Dr. Vostal, are you able to respond to this, or should I just go away.

Laughter.]

DR. VOSTAL: You should have kept that box closed.

Well, I think-these are really complicated biologic products that we're looking at toxicity of. And what we wanted to do at this meeting was to present the way that we're looking at toxicity currently. And we wanted to open up the forum to see, you know, whether we were doing it appropriately? Where there's opinions about how it should be done otherwise.

And I think one-one thing that I'm hearing is that-you know, this is an ongoing process, and it-post-market surveillance may be a bit factor in evaluation of these products.

For the other stuff-you know, there was a lot of things presented, and a lot of opinions presented, so we'll have to go back and go over the transcripts and see if we find something else.

DR. SNYDER: Okay. I think I will thank you all. Unless anyone has any other burning issues, I'll turn this back to Dr. Vostal to close us and take us home.

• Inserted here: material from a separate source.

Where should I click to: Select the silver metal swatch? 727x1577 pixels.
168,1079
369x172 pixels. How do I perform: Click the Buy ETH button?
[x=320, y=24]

FDA PERSPECTIVE ON DAY TWO

DR. VOSTAL: Okay. Well, that was two days of discussion of pathogen-reduction. I think we covered all we set out to do, and we finished on time. And that's how the FDA does work.

Laughter.]

Applause.]

So, the objective for us was to have an open forum for discussion of how to evaluate these methods-you know, toxicity and efficacy. And then also to get input from the transfusion committee on how they would look at the risks and benefits. And I think we've achieved all that, and it's exceeded our expectations-certainly my expectations.

I'd just like to also address Mark's point that he made about bacterial detection.

You know, our objective is to somehow reduce bacterial contamination in these products. You know, however we get there is not really that important to us as long as we get reduction of those.

This workshop-the point of it was to help us evaluate decontamination because it's one of the most difficult things we've dealt with before, in terms of, you know, having a device and a biologic product and novel issues-though judging efficacy and toxicity.

So, we needed-this is the one that we needed most help on, so that's why we focused on this one first.

Let me just-so we went through the objectives.

I just wanted to bring up one more point that didn't get brought up in the last two days.

This is terminology-the current terminology that's being debated at the FDA. And we have the-you know, what's "in" and what's "out."

Of course, what's "out"-now, because I don't think we're going to be able to ever claim sterility in these products after, you know, pathogen-reduction. I think we should not call them pathogen-decontamination, pathogen-inactivation, pathogen-free, or some of these other terms is better than "clean," "ultrapure," "clean as a whistle," "pure as the driven snow."

I think the impression should not be made, just by calling it something, that there is zero risk.

So we would prefer if we stuck to pathogen-reduction.

With that, I'd like to also than the planning committee that helped to plan and organize this meeting. From the FDA, there was Nat Wolins, Betsy Poindexter, Sukze Hwangbo, Mahmood Farshid, Joe Wilczek and Trevor Pendley.

And I think the best thing this group did was to call Steve Wagner and Ed Snyder to help us plan and organize this. Those two guys really were invaluable to us.

So, with that, I'd like to close. And thank you all very much for attending and participating.